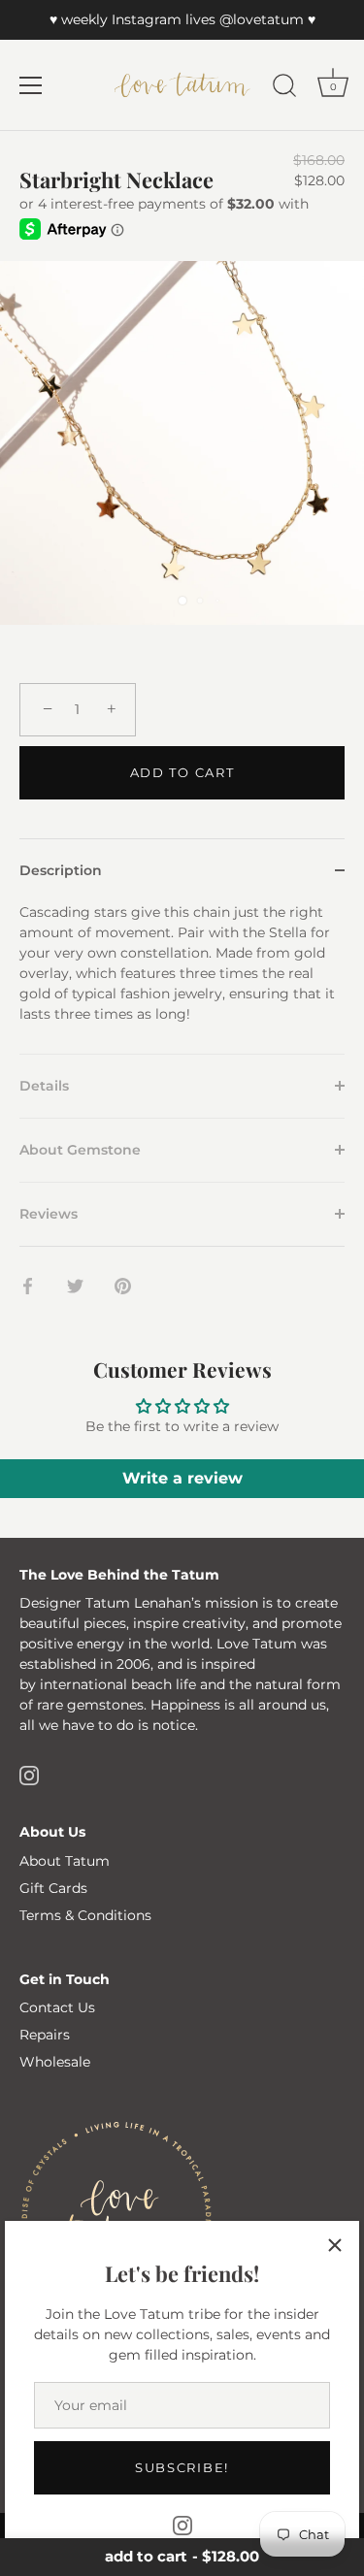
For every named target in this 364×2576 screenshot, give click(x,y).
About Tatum (64, 1861)
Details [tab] (44, 1085)
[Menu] (31, 85)
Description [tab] (60, 870)
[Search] (284, 88)
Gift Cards (53, 1888)
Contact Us (57, 2007)
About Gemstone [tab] (80, 1149)
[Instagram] (182, 2524)
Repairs (44, 2034)
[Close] (335, 2245)
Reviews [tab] (48, 1214)
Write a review (182, 1478)
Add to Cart (182, 772)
━━━━
§ **WORK INSTRUCTION**: Transcribe the records verbatim and omit the images.

§ **EXERCISE SOLUTION**:
For every named target in this 364×2576 screenshot, give click(x,y).
About Tatum (64, 1861)
Details [tab] (44, 1085)
[Menu] (31, 85)
Description [tab] (60, 870)
[Search] (284, 88)
Gift Cards (53, 1888)
Contact Us (57, 2007)
About Gemstone [tab] (80, 1149)
[Instagram] (182, 2524)
Repairs (44, 2034)
[Close] (335, 2245)
Reviews [tab] (48, 1214)
Write a review (182, 1478)
Add to Cart (182, 772)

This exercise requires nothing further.